» **SOURCE MATERIAL**:

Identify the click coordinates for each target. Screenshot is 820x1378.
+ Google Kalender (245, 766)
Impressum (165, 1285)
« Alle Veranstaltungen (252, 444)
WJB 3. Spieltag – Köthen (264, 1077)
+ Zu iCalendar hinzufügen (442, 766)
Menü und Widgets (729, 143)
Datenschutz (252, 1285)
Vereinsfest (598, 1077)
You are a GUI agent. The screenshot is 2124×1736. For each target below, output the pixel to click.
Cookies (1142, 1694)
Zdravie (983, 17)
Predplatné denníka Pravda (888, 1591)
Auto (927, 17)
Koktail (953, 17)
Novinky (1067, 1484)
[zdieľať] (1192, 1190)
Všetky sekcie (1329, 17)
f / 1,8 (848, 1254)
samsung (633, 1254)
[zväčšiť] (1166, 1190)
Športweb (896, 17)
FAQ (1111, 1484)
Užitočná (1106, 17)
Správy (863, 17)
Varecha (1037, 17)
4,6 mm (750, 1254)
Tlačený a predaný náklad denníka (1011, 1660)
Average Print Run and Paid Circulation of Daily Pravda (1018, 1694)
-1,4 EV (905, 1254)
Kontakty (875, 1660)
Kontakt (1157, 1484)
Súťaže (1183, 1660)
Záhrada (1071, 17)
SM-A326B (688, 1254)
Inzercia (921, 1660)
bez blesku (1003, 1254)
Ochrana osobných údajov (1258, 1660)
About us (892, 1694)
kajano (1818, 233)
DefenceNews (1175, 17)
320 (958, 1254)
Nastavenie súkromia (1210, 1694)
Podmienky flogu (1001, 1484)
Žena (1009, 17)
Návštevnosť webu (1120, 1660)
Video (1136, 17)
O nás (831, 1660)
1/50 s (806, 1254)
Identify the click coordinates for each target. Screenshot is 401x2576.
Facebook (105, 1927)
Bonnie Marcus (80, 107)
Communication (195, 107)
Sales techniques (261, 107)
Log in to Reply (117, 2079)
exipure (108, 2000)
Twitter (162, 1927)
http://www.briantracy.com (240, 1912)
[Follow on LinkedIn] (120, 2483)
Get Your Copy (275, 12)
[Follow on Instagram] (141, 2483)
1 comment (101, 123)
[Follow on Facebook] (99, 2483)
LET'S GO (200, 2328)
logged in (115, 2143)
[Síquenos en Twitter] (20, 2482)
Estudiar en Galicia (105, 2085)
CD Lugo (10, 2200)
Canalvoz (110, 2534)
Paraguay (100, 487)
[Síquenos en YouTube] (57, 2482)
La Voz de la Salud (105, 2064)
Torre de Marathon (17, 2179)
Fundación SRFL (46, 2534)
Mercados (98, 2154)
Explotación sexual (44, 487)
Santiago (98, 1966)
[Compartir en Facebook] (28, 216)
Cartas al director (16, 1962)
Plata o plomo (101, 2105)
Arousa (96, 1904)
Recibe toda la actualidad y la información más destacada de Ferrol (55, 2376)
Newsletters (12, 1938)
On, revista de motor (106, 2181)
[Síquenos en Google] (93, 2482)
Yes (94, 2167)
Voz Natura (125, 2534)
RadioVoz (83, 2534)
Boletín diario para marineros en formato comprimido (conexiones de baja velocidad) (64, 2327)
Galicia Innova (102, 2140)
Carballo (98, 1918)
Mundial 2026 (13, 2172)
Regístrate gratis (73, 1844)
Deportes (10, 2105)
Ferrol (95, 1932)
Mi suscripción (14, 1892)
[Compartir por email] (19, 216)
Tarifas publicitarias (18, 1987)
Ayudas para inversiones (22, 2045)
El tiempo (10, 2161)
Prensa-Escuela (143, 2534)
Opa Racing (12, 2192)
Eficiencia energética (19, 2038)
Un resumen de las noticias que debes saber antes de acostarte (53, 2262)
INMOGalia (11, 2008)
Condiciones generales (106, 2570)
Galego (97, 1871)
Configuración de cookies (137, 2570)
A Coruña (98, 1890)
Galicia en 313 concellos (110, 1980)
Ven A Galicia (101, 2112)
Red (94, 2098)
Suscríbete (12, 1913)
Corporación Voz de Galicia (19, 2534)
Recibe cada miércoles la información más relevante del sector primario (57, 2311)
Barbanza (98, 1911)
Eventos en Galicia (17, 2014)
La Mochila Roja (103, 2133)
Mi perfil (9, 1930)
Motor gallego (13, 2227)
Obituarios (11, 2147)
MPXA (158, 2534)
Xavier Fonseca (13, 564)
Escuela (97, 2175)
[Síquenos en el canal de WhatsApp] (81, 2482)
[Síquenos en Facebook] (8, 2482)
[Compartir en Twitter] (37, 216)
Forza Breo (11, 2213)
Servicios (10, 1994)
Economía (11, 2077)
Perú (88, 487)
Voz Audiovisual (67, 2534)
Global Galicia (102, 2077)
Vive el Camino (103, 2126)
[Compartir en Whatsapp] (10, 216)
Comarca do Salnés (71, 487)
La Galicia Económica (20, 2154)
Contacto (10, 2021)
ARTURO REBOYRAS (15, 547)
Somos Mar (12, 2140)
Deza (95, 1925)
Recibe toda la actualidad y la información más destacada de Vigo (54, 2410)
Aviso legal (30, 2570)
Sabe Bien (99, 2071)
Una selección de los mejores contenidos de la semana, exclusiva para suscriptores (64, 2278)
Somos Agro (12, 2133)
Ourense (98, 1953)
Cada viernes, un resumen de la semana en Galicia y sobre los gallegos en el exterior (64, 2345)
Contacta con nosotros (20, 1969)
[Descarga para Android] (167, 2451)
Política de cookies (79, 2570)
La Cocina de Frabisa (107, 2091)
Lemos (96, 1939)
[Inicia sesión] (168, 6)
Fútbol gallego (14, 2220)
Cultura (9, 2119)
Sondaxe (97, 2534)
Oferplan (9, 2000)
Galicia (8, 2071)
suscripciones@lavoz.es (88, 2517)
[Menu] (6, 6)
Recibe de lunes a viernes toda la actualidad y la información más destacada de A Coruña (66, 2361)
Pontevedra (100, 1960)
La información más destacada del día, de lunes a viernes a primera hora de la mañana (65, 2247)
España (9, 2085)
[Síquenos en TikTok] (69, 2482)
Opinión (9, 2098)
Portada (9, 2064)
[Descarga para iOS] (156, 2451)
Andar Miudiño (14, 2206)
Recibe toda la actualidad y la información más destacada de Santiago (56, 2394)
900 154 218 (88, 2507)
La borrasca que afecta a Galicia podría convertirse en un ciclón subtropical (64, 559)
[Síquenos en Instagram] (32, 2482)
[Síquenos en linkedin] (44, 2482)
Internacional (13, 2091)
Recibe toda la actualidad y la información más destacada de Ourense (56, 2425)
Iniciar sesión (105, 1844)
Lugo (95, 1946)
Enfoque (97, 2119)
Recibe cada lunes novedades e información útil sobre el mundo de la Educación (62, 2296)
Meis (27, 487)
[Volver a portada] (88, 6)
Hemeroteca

» **DESCRIPTION OF THE TASK**:
Output the material above exactly, but only from the line that carries "Carballo (98, 1918)" through the line that carries "Ourense (98, 1953)".

» **YOUR SOLUTION**:
Carballo (98, 1918)
Mundial 2026 (13, 2172)
Regístrate gratis (73, 1844)
Deportes (10, 2105)
Ferrol (95, 1932)
Mi suscripción (14, 1892)
[Compartir por email] (19, 216)
Tarifas publicitarias (18, 1987)
Ayudas para inversiones (22, 2045)
El tiempo (10, 2161)
Prensa-Escuela (143, 2534)
Opa Racing (12, 2192)
Eficiencia energética (19, 2038)
Un resumen de las noticias que debes saber antes de acostarte (53, 2262)
INMOGalia (11, 2008)
Condiciones generales (106, 2570)
Galego (97, 1871)
Configuración de cookies (137, 2570)
A Coruña (98, 1890)
Galicia en 313 concellos (110, 1980)
Ven A Galicia (101, 2112)
Red (94, 2098)
Suscríbete (12, 1913)
Corporación Voz de Galicia (19, 2534)
Recibe cada miércoles la información más relevante del sector primario (57, 2311)
Barbanza (98, 1911)
Eventos en Galicia (17, 2014)
La Mochila Roja (103, 2133)
Mi perfil (9, 1930)
Motor gallego (13, 2227)
Obituarios (11, 2147)
MPXA (158, 2534)
Xavier Fonseca (13, 564)
Escuela (97, 2175)
[Síquenos en el canal de WhatsApp] (81, 2482)
[Síquenos en Facebook] (8, 2482)
[Compartir en Twitter] (37, 216)
Forza Breo (11, 2213)
Servicios (10, 1994)
Economía (11, 2077)
Perú (88, 487)
Voz Audiovisual (67, 2534)
Global Galicia (102, 2077)
Vive el Camino (103, 2126)
[Compartir en Whatsapp] (10, 216)
Comarca do Salnés (71, 487)
La Galicia Económica (20, 2154)
Contacto (10, 2021)
ARTURO REBOYRAS (15, 547)
Somos Mar (12, 2140)
Deza (95, 1925)
Recibe toda la actualidad y la información más destacada de Vigo (54, 2410)
Aviso legal (30, 2570)
Sabe Bien (99, 2071)
Una selección de los mejores contenidos de la semana, exclusiva para suscriptores (64, 2278)
Somos Agro (12, 2133)
Ourense (98, 1953)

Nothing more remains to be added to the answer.